Sam sat there in the corner looking at his fingernails. With a shrapnel in his hand, he was digging the dirt, which only he could see, out his fingernails. He looked up for a moment, and then looked around. Nothing much had changed.

It had been so long since he had locked himself up in this damp room on that fateful day that he had lost a sense of time. This was his personal man cave before that. This was a space where he ran all the experiments, all the projects that his day-to-day job did not allow him. He spent most of his out-of-office hours in this room living a life he always dreamt of living. That was before the epidemic engulfed the town. He never dreamt of living a day like today outside of a reel projected on a movie screen.

And since that day, he had been to no place else. The room has been his attic and his living room. His kitchen and his bathroom. It has been his world, his universe. And the light bulb dangling in the centre has been the sun around which his life revolved. The quietude lent an altogether different perspective to Sam. All the perennial void was his vast canvas; and the numbing silence his music room. His imagination brushed the canvas with glittery moments from his past life and slippery periods that could never check in. He laced it with his creations from the instrument-less music.

He had been directing this fancied life for so long now that time was not the only thing he had lost the sense of — it was reality too. His world was full of personalities and voices; he could no longer distinguish which ones were real and which ones were just the makings of his mind.

They are coming, Sam. Sam heard the voices speak. He was startled out of his dirt-digging exercise by some stutters outside, back to the reality. At least his perceived reality.

Who do you mean by they’?” Sam queried. He was still searching for the source of the voices, his eyes staggering all around the room.

You know very well who are coming. Sam knew to whom the voices were referencing.

Since the day epidemic broke out, the world all around had been a raw hunting ground. And Sam had somehow managed to lock himself away from the walkers and the hunters outside. All he knew was no one worked in dark as if the darkness could hide the savagery of the fear all around.

And if you are to survive, you need to switch the light bulb off. Rather just shatter it, the voices were growing more authoritative now. You can’t keep it glowing when you know that’s the way they can find you.

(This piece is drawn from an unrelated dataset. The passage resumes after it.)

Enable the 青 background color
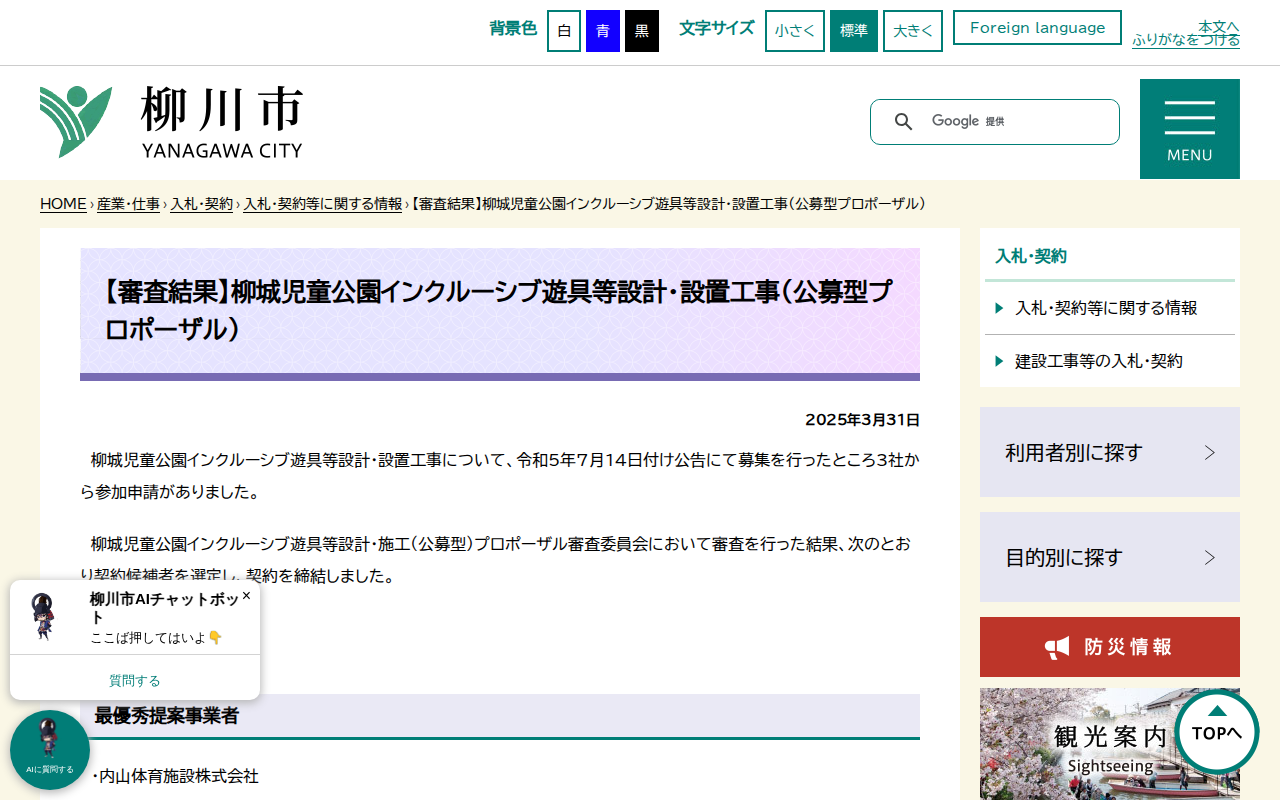 click(601, 30)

Yes, that’s the only way someone can find me,” Sam repeated. He looked at the light bulb that was still shimmering, blanketing the darkness. But that’s my sun,” he quipped.

Shuttering noises outside were growing, getting closer. Sam kept leering at his sun, and his universe. Grinning.

Whaam. The sun was killed and so was the canvas for Sam’s life that he had so merrily painted.


There is no light anywhere Commander. Safe to quarantine.” A voice was heard as the army moseyed past the room.